AS mulai mengenakan bea masuk 15% untuk importasi produk asal China senilai US$ 125 miliar di antaranya smartwatch, televisi layar datar, dan alas kaki. Sebelumnya, total produk China yang sudah terkena bea masuk di AS mencapai US$ 250 juta.


Sementara itu, China mengenakan bea masuk 5-10% untuk importasi produk made in the USA senilai US$ 75 miliar. Bea masuk baru ini mencakup 1.717 produk, termasuk minyak mentah. Ini adalah kali pertama minyak asal AS dibebani bea masuk di China.


Resmi berlakunya tambahan tarif impor tentunya membuat pertumbuhan ekonomi global terancam semakin melambat.

Untuk diketahui, pada 2018 International Monetary Fund (IMF) mencatat ekonomi AS tumbuh 2,857%, menandai laju pertumbuhan ekonomi tertinggi sejak tahun 2015. Namun pada 2019, IMF memproyeksikan pertumbuhan ekonomi AS melambat menjadi 2,6%. Untuk tahun 2020, pertumbuhan ekonomi AS diproyeksikan kembali merosot menjadi 1,9% saja.

Sementara untuk China, pertumbuhan ekonomi untuk tahun 2019 diproyeksikan melandai ke level 6,2%, dari yang sebelumnya 6,6% pada tahun 2018. Pada tahun depan, pertumbuhannya kembali diproyeksikan melandai menjadi 6%.

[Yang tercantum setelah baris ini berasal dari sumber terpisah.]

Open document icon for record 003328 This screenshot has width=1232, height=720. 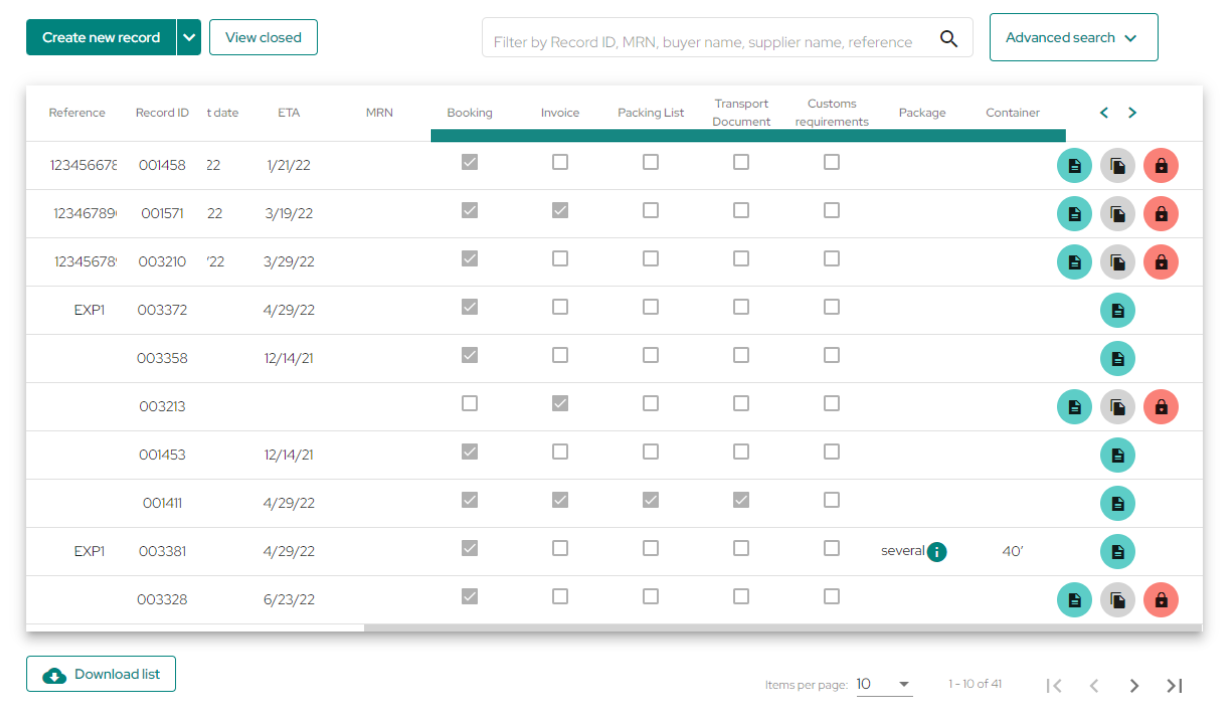[1075, 600]
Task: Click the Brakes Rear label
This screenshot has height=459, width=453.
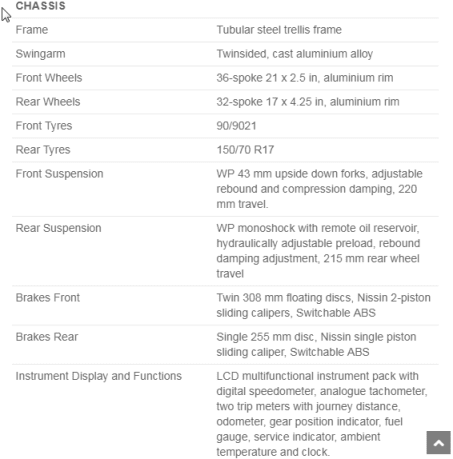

Dua negara tersebut merupakan raksasa ekonomi dunia, lalu lintas arus barang menjadi tersendat akibat perang dagang AS-China yang membuat ekonominya melambat, dan berdampak pada pertumbuhan ekonomi global.


Babak baru perang dagang tentunya membuat perekonomian dunia terancam lebih melambat lagi, emas tentunya mendapat keuntungan dari statusnya sebagai aset aman (safe haven). Tetapi di saat yang sama, perundingan dagang AS-China yang tetap akan berlangsung di bulan ini membuat harga emas belum sanggup menguat lagi.

Pertemuan tersebut ditegaskan Presiden AS Donald Trump yang mengatakan China dan AS memang masih akan melanjutkan dialog di bulan September.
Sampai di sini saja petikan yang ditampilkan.